Most of the illustrations of absurdity were based on the ICC's distinction between unprocessed (exempt) and processed (nonexempt) agricultural goods. Ironically, that was the major feature of regulation that the trucking industry successfully preserved (though it was weakened somewhat). So in a direct sense, reformers' efforts were wasted. But indirectly, the colorful depiction of regulation as "byzantine," "mindboggling," "nitpicking," and "insane" was effective because there was so little the ATA could say in defense.

Industry spokesmen argued that they were the victims of a shell game--a political ploy by faltering liberals to distract public attention from the real issue of social or environmental regulation. The ATA warned that businessmen and conservative groups had been fooled into confusing the two, even though the difference between social regulation and trucking regulation was, in Mark Twain's words, the difference between lightning and lightning bugs.

More generally, the industry appealed to the flip side of reformers' charge of mind-boggling regulation--by portraying trucking as a highly complex industry that could be destroyed in no time by the blind tinkering of naive outsiders. Truckers went for the Achilles' heel-fear of the unknown: The industry has functioned smoothly for forty-five years under regulation to provide the finest transportation system in the world; now some ivory-tower economists who have never seen the inside of a truck terminal want to rush in and dismantle it. That was their general message. Specifically, they warned that deregulation would lead to chaos, followed in time by industry concentration; in addition, safety would suffer and, most important, small communities would lose service. Discrediting these dire predictions was deregulators' greatest challenge.

". . . Don't Fix It" (Or Else)

Government operates according to the old theory which states, "If you think the problem is bad now, just wait till we've solved it." --Bennett Whitlock, ATA president

Chaos

History will repeat itself, warned industry spokesmen as they recalled the conditions prior to the 1935 Motor Carrier Act, "when the trucking business was a cutthroat game... and companies went in and out of business before the ink on the letterhead could dry." (One industry consultant advised them to forget their appeal to "pre-1935 chaos." "Americans as a whole are not notably history minded," he told them. "The attitude still is widespread that 'history is bunk'.") Projecting, they described a scenario under deregulation with carriers engaged in predatory price wars, shippers facing a bewildering array of ever changing rates, rampant excess capacity, and scores of bankruptcies.

Deregulation proponents argued on theoretical grounds that destructive competition would occur only if an industry had heavy fixed costs and chronic excess capacity with little or no alternative use for its assets; neither of these two conditions described trucking.

More important, they pointed to the existence of, and experience from, unregulated trucking sectors as evidence of the lack of chaos: Department of Agriculture studies showing that bankruptcy rates for independent truckers were about equal to those for other small retail firms; a recent DOT investigation of (unregulated) intrastate trucking in New Jersey that found no evidence of destructive competition; a study of motor carrier deregulation in Great Britain that found there was no flood of new firms into the industry, and shippers judged service quality to be as good after deregulation as before.18 The generally positive experience following deregulation of airline rates and entry also contradicted predictions of chaos.

[Provided material]
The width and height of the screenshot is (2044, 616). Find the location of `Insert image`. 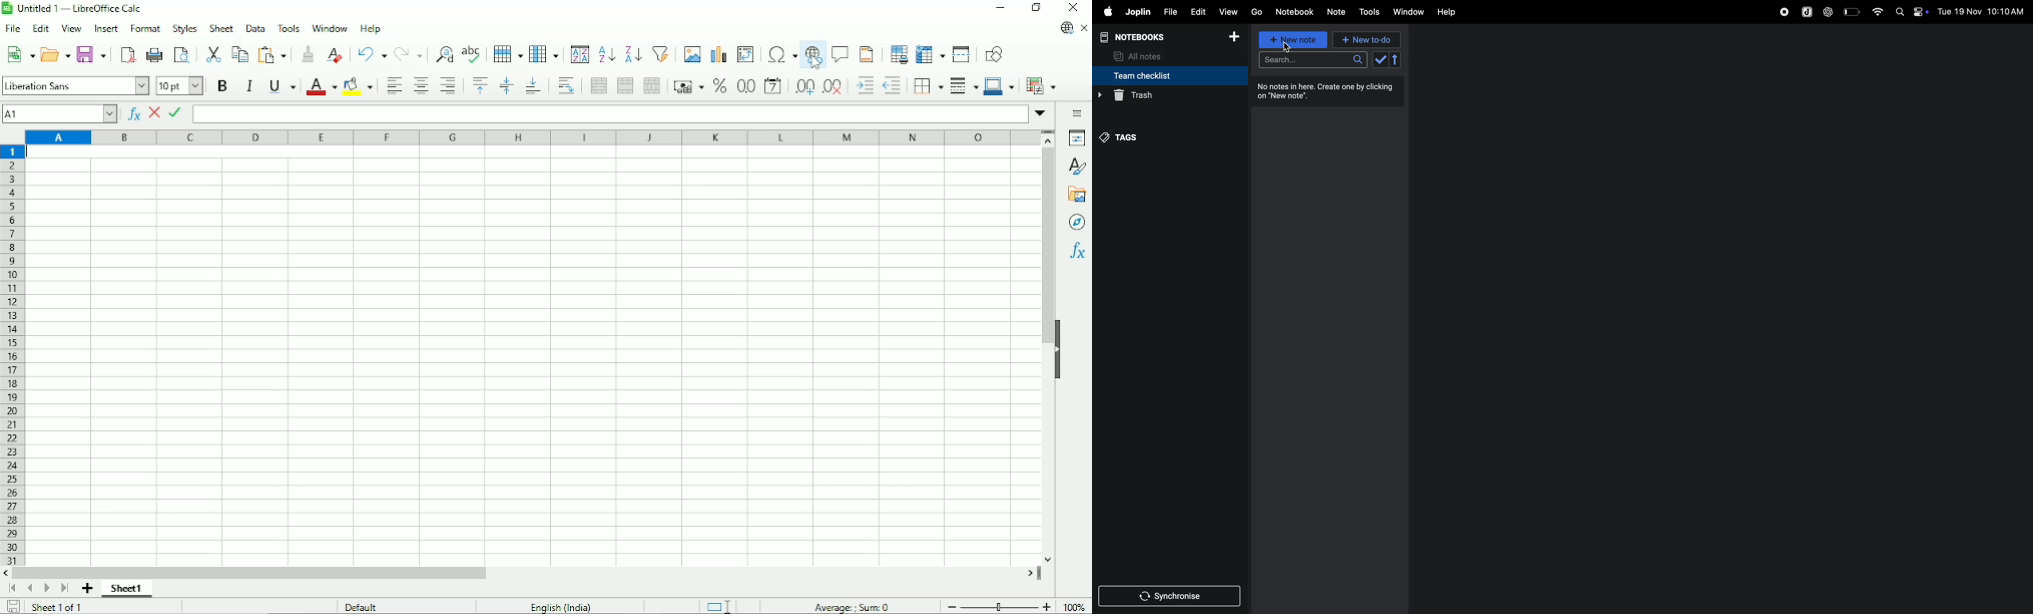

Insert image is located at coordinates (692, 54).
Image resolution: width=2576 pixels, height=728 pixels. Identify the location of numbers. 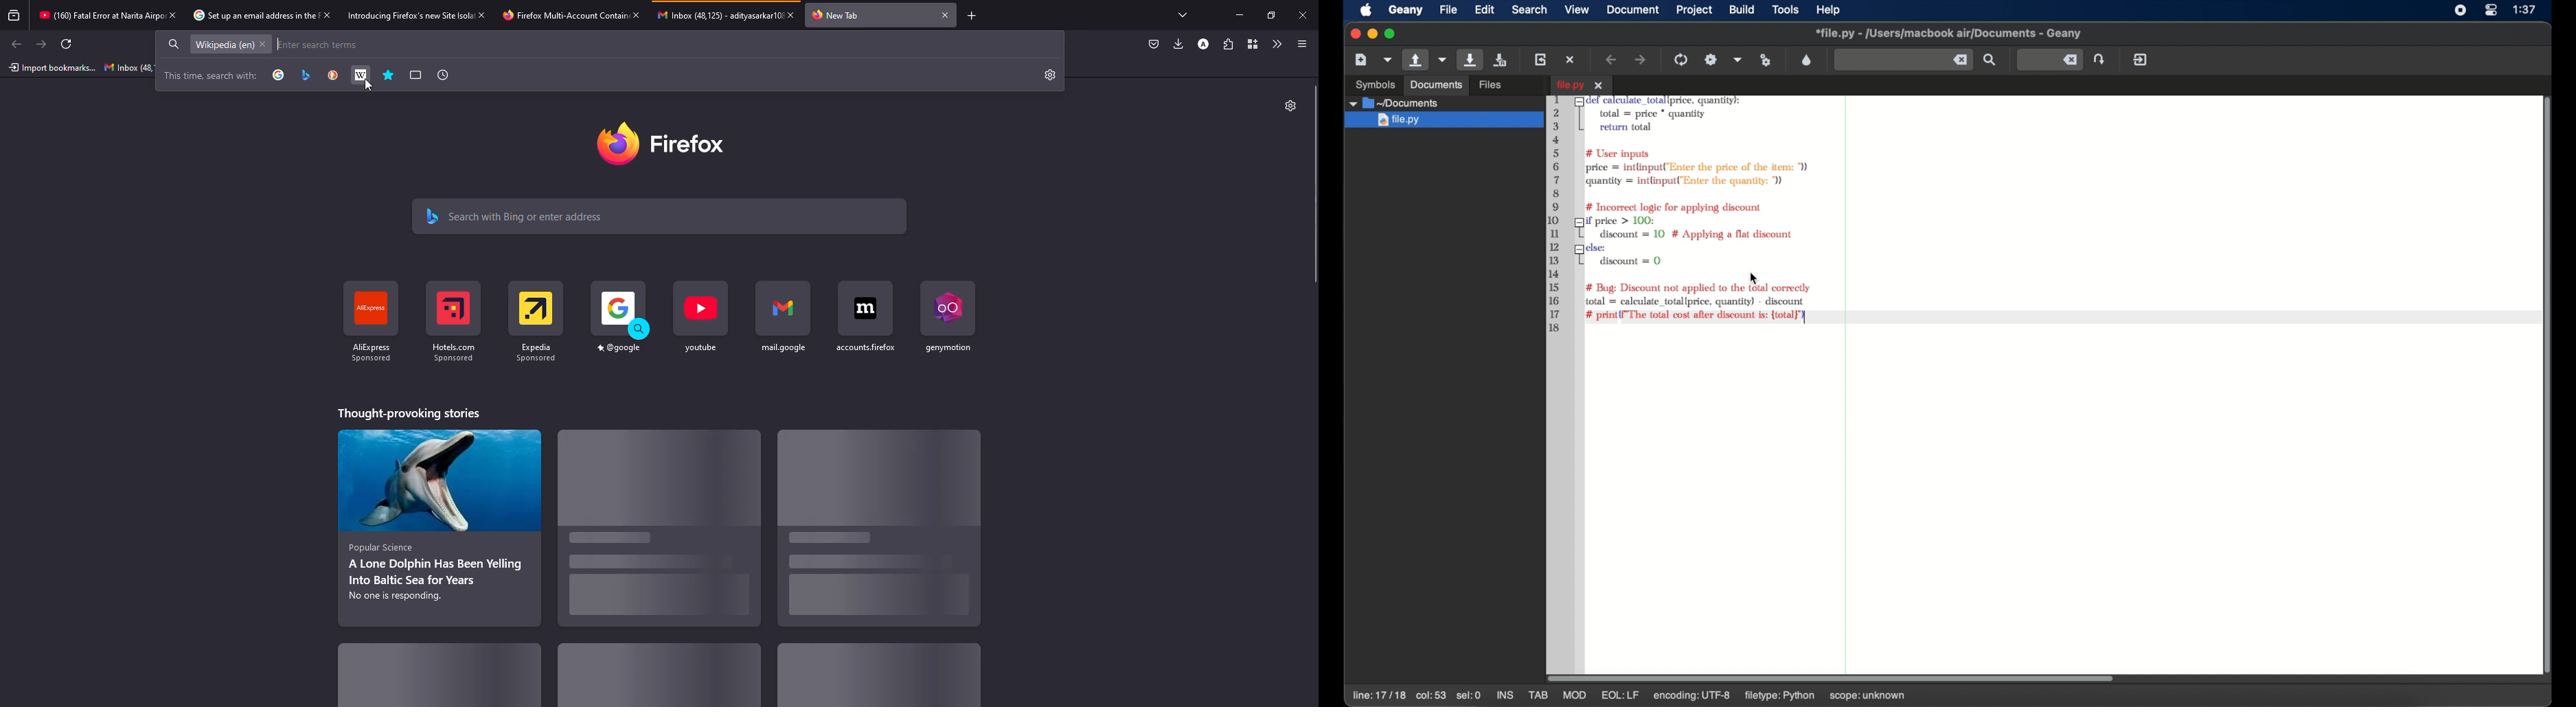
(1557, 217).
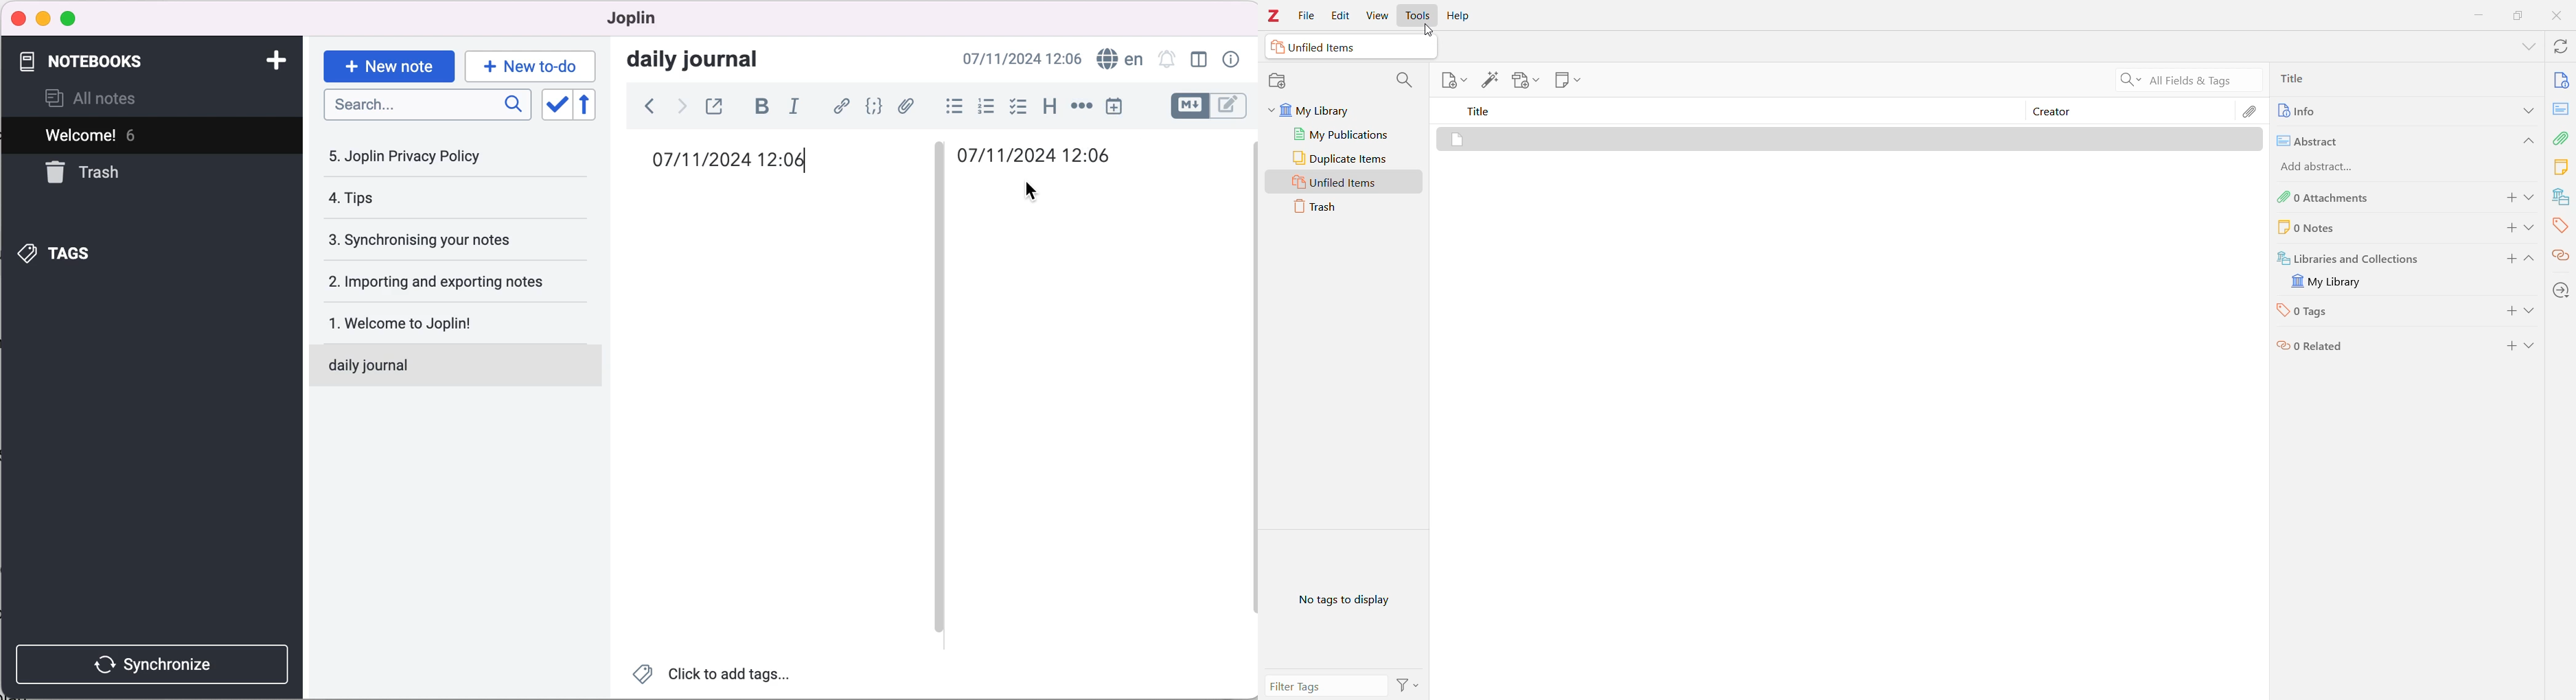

==

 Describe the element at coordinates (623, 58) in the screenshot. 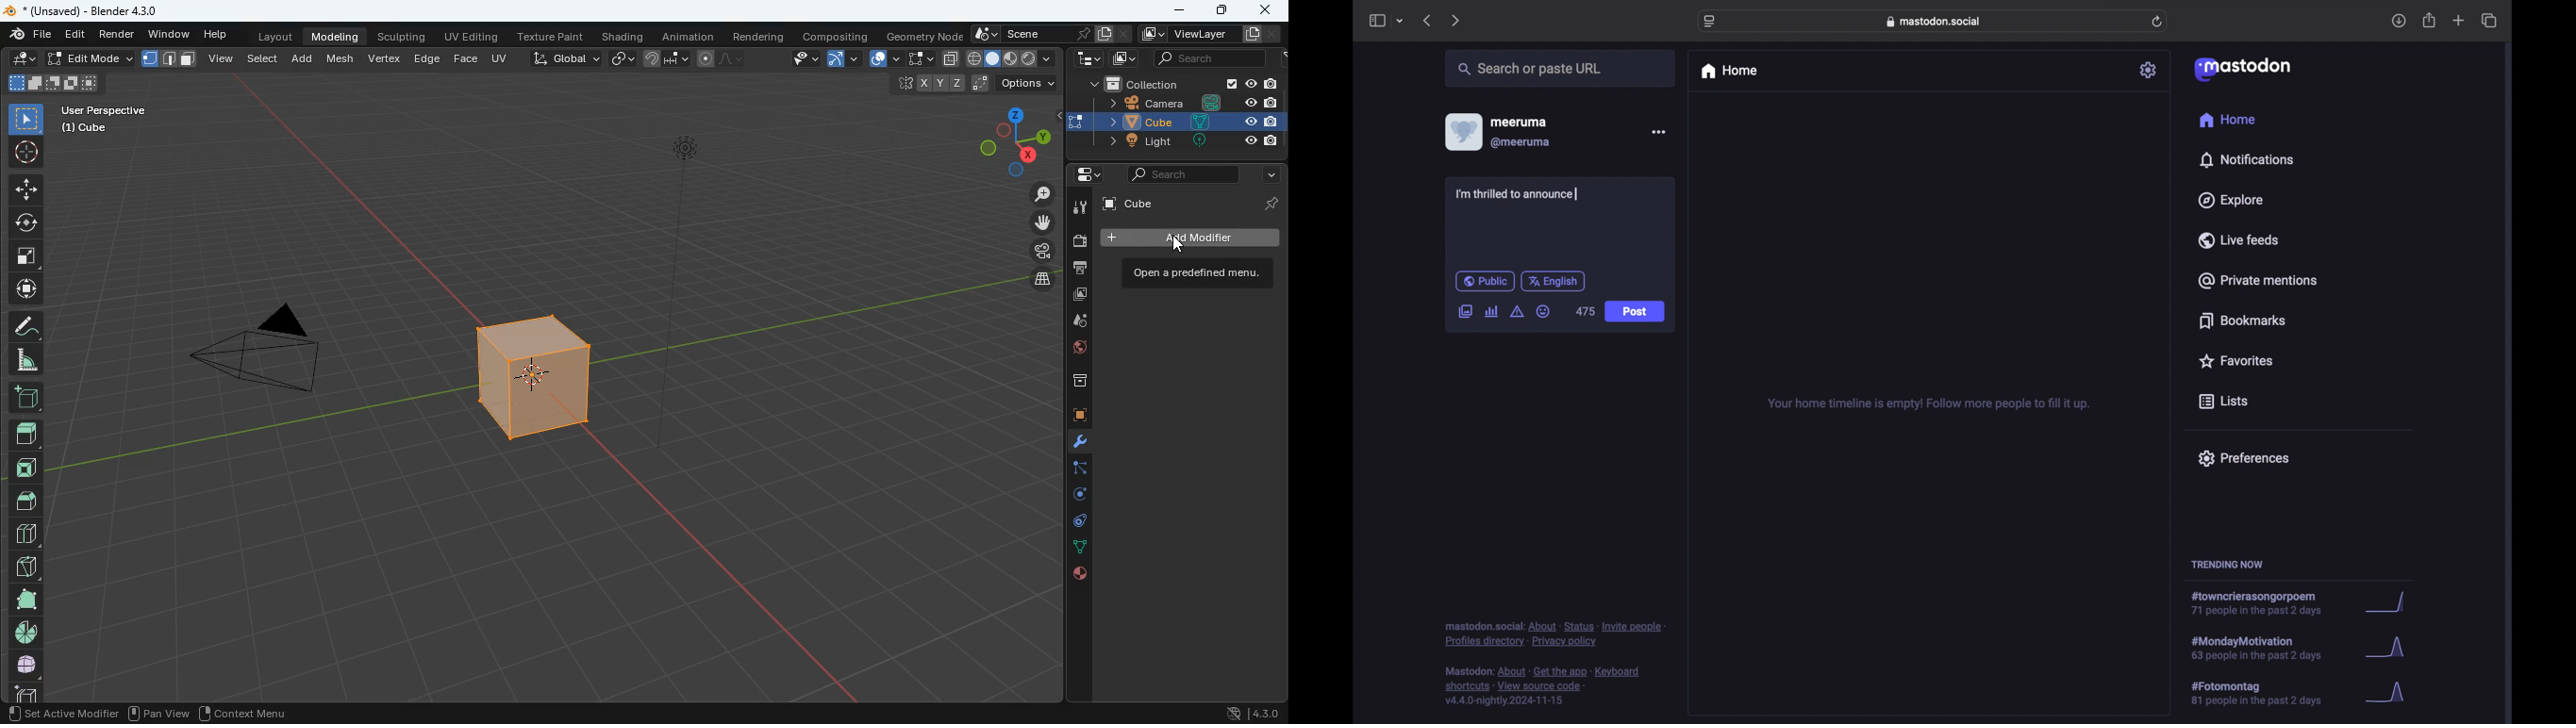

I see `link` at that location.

[Requirements]
1. In the trucking passage, rewrite the part from "Deregulation proponents argued" to "conditions described trucking.", changing "fixed costs" to "overhead costs".
2. According to the trucking passage, what did the DOT investigation of intrastate trucking in New Jersey find?

[Answers to the problems]
1.
Deregulation proponents argued on theoretical grounds that destructive competition would occur only if an industry had heavy overhead costs and chronic excess capacity with little or no alternative use for its assets; neither of these two conditions described trucking.

2. It found no evidence of destructive competition.